REQUIREMENT: Report every line of the entries that contains the word "button".

[Stored items]
-------------------------

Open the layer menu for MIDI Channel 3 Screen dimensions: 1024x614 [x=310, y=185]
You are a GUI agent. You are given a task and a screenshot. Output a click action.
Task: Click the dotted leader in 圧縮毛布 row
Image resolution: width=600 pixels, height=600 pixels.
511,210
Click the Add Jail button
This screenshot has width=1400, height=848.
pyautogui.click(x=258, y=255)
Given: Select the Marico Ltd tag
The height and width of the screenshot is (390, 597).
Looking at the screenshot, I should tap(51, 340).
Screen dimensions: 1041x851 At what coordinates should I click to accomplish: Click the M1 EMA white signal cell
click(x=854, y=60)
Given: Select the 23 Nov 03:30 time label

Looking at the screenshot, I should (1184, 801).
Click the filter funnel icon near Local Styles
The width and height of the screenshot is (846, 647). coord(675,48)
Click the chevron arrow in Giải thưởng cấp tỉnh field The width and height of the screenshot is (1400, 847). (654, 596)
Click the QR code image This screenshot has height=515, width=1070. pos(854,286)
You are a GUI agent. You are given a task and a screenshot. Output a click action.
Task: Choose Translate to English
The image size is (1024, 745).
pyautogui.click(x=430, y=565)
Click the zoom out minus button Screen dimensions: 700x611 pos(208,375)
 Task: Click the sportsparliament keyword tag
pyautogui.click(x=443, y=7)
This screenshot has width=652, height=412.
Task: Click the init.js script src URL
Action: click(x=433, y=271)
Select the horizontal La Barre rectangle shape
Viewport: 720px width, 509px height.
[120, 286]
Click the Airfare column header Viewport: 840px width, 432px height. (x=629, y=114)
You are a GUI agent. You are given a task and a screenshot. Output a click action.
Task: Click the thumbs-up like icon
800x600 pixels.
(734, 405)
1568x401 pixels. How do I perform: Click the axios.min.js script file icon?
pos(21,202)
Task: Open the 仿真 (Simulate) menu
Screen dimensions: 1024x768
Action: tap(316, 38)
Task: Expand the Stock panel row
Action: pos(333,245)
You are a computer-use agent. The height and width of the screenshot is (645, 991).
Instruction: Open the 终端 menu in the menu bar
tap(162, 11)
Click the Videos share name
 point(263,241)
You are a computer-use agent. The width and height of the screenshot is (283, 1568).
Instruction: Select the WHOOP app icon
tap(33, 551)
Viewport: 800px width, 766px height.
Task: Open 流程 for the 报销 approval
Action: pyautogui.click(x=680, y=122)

-------------------------

COMPLETED EXERCISE:
Click the Add Jail button
Click the zoom out minus button Screen dimensions: 700x611 pos(208,375)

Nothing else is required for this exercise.